The Division conducts weekly interdisciplinary conferences on heart,
kidney, kidney/pancreas, intestine, liver and native liver pathology. Conferences
in conjunction with Transplant Surgery deal with liver transplant tumors
and Transplant Grand Rounds. There are also bimonthly meetings
to discuss research progress within the Division and weekly journal clubs.
Transplant Pathology Internet Service (TPIS)
Transplant Pathology Internet Services (TPIS): An Interactive Platform
for the Standardization of Transplantation Pathology Practice TPIS
is a worldwide web-based venture of the Division of Transplantation
Pathology and was originally designed to foster collaboration among
transplant institutions. It has grown to over 2,500 pages and has evolved
into an educational and interactive medium promoting both communication
and standardization of transplant pathology practice. It performs this
role using a three-pronged approach:
The first and largest component of TPIS is didactic and follows classical
web-based design. Twenty-nine separate transplant-related histologic
grading systems are incorporated with hyperlinked photomicrographs, serving
as a de facto standard for biopsy interpretation. One hundred sixty-five
separate consult cases, stripped of patient identifiers, are presented
with full discussion. In addition, separate didactic sections covering
the handling and pathology of all major transplant organs are presented.
A full- length textbook, abstracts and a separate with all references
hyperlinked to PubMed Immunopathology module provide complementary information
for the transplant pathologist. Several video lectures are also available
on the site.
The second component comprises interactive education. A case conference
module containing 101 separate transplant-related cases represents a
major portion of this section. Users can contribute cases or join in
discussions of cases. (A separate electronic forum also serves an educational
purpose, but has found its main use as a collaborative tool). A separate
histopathologic testing module that can be modified for self-assessment
or centralized scoring was added to conduct pathologist standardization
testing for an international clinical drug trial. This approach, which
can also be used for continuing medical education, has widespread applicability
for multi-center studies involving pathologists.
The third component that encourages standardized practice is an interactive
portion directed toward altering the practice of the individual pathologist.

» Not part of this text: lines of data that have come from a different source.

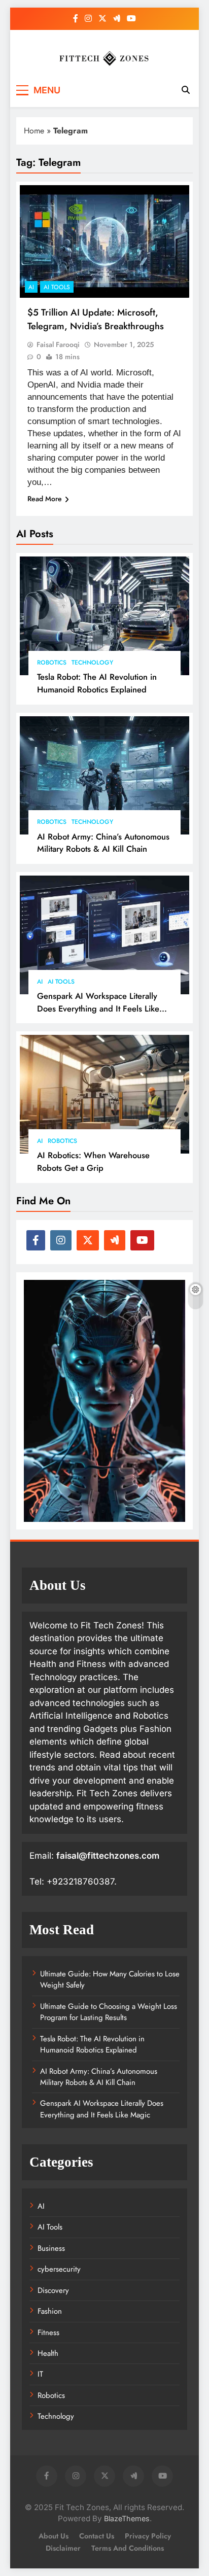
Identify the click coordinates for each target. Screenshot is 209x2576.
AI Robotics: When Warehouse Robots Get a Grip (93, 1161)
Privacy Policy (148, 2536)
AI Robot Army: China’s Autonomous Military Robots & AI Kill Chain (103, 842)
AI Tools (61, 981)
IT (40, 2374)
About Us (53, 2536)
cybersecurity (59, 2269)
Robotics (51, 662)
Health (48, 2353)
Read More (44, 499)
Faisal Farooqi (58, 344)
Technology (92, 662)
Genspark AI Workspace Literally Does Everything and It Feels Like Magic (98, 1008)
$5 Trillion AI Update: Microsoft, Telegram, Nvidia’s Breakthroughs (95, 319)
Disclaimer (63, 2548)
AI (40, 981)
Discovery (53, 2290)
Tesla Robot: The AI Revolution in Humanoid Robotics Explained (97, 683)
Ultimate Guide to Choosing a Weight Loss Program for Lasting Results (108, 2012)
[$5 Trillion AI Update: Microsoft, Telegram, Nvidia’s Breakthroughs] (104, 241)
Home (34, 130)
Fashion (50, 2311)
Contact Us (96, 2536)
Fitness (48, 2332)
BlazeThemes (127, 2518)
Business (51, 2248)
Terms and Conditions (127, 2548)
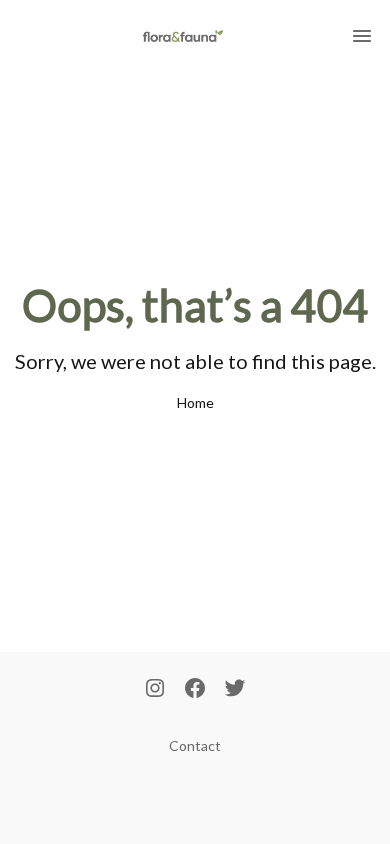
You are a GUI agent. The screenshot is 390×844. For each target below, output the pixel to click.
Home (195, 402)
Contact (195, 745)
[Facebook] (195, 690)
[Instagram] (155, 690)
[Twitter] (235, 690)
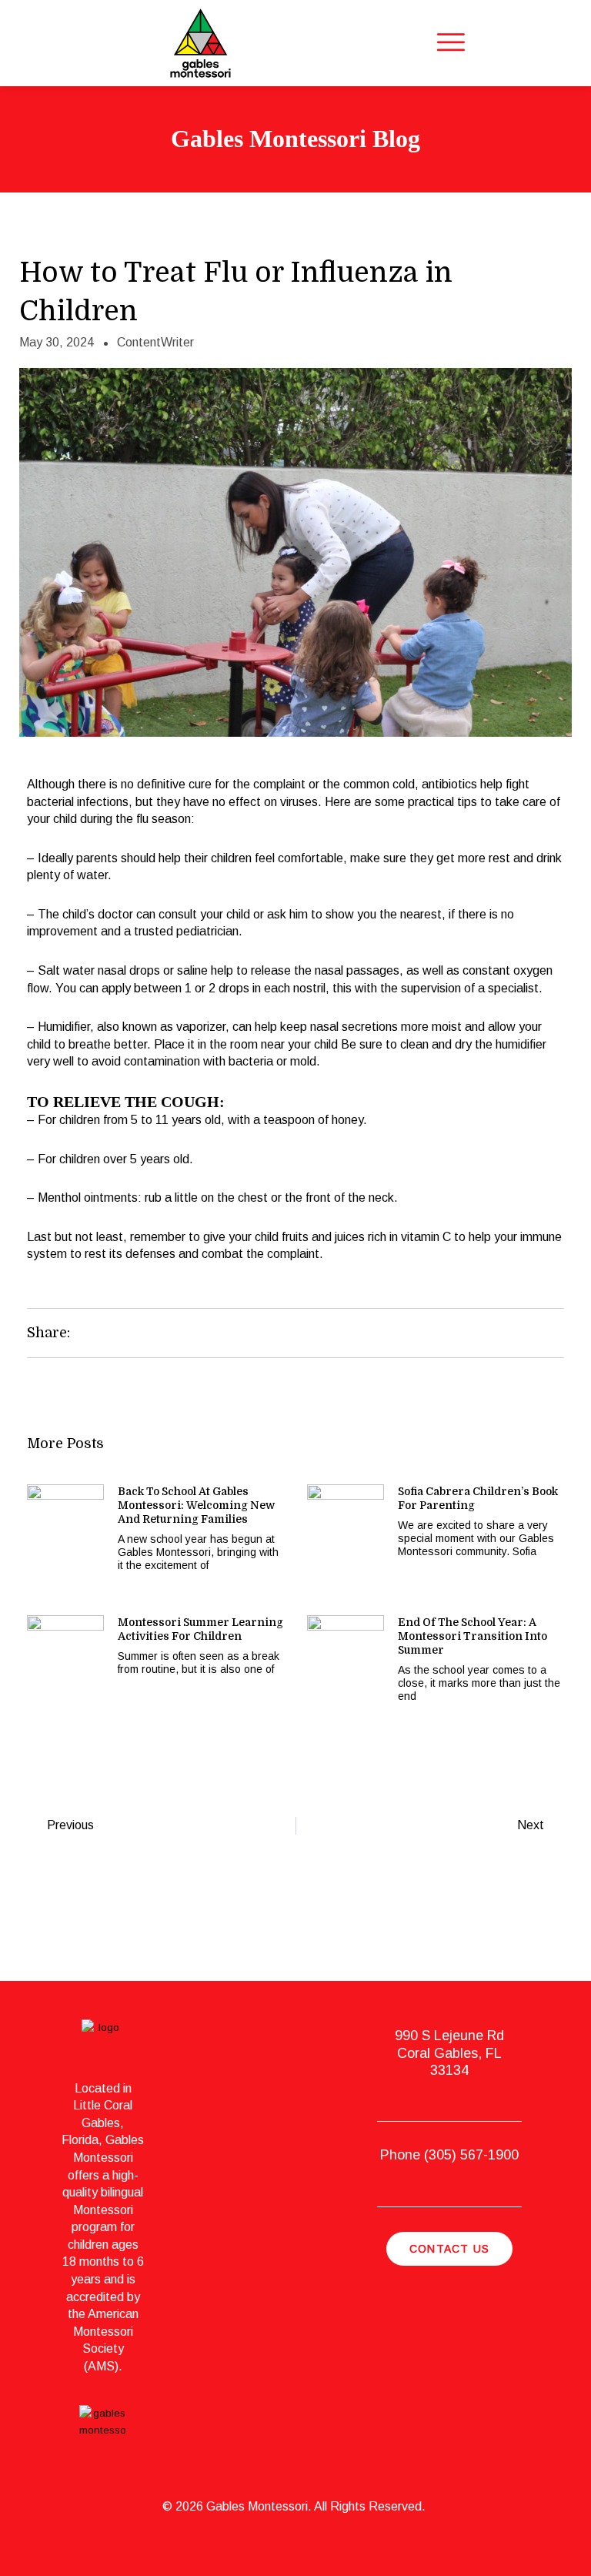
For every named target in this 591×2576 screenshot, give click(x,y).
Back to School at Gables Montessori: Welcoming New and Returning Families (196, 1505)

In the simplest case, TPIS serves as a download site for specialized
software. At present we are offering software that performs HLA matching
using the CREG approach and written within our group, and we are also
offering telepathology software on a contractual basis. A second approach
uses Java applets to perform medical calculations, allowing the user
to perform calculations directly through the web browser. We have integrated
five separate formulas that calculate creatinine clearance based on different
clinical variables and offer all of these within our site. Similar calculations
can be performed for determination of hepatic iron index. Finally, we
are developing webware, based on the ImageJ applet from the NIH that
allows the pathologist to perform problem-directed image analysis such
as area measurement or nuclear counting directly through the browser. The
creation of such small, easy to use modules will not only offer additional
tools to the practicing pathologist but will serve to enhance image interpretation
and offer a new standard of practice for anatomic pathology.

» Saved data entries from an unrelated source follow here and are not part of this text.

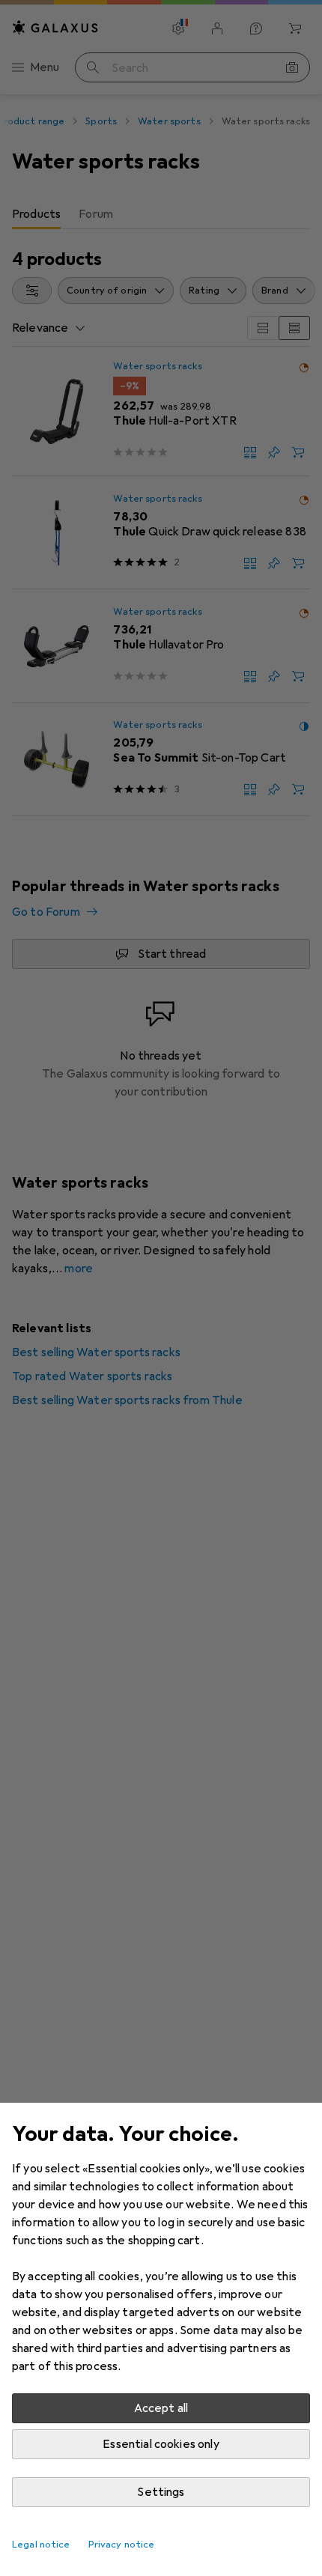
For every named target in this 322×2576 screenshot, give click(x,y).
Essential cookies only (161, 2444)
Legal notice (41, 2545)
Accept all (161, 2408)
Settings (160, 2492)
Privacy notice (121, 2545)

In the last year, TPIS received 4,607,135 hits with an average of 12,622
(or 3501) pages viewed per day, transferring 108.116 gigabytes of data.
Definitive and freely available information-rich sites such as TPIS are
likely to become powerful voices in molding the practice of pathology
in the immediate future. We are presently upgrading our case database
to allow selection based upon individual Banff criteria of rejection. This
will provide the foundation for a novel and powerful teaching tool.